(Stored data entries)
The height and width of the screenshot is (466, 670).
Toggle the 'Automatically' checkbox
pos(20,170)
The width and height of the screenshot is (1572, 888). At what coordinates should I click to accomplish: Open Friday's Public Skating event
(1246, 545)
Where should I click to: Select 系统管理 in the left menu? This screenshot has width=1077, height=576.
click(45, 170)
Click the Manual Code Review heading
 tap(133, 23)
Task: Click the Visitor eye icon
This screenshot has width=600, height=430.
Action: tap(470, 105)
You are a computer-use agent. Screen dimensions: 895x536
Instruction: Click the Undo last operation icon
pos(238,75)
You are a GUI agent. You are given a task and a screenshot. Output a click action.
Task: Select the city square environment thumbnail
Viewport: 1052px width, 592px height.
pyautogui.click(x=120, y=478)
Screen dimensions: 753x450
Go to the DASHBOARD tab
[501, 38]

**Your objective**.
Each record needs to be copied out again, letter for letter.

**Response to the exercise**.
The height and width of the screenshot is (466, 670).
Toggle the 'Automatically' checkbox
pos(20,170)
The width and height of the screenshot is (1572, 888). At what coordinates should I click to accomplish: Open Friday's Public Skating event
(1246, 545)
Where should I click to: Select 系统管理 in the left menu? This screenshot has width=1077, height=576.
click(45, 170)
Click the Manual Code Review heading
 tap(133, 23)
Task: Click the Visitor eye icon
This screenshot has width=600, height=430.
Action: tap(470, 105)
You are a computer-use agent. Screen dimensions: 895x536
Instruction: Click the Undo last operation icon
pos(238,75)
You are a GUI agent. You are given a task and a screenshot. Output a click action.
Task: Select the city square environment thumbnail
Viewport: 1052px width, 592px height.
pyautogui.click(x=120, y=478)
Screen dimensions: 753x450
Go to the DASHBOARD tab
[501, 38]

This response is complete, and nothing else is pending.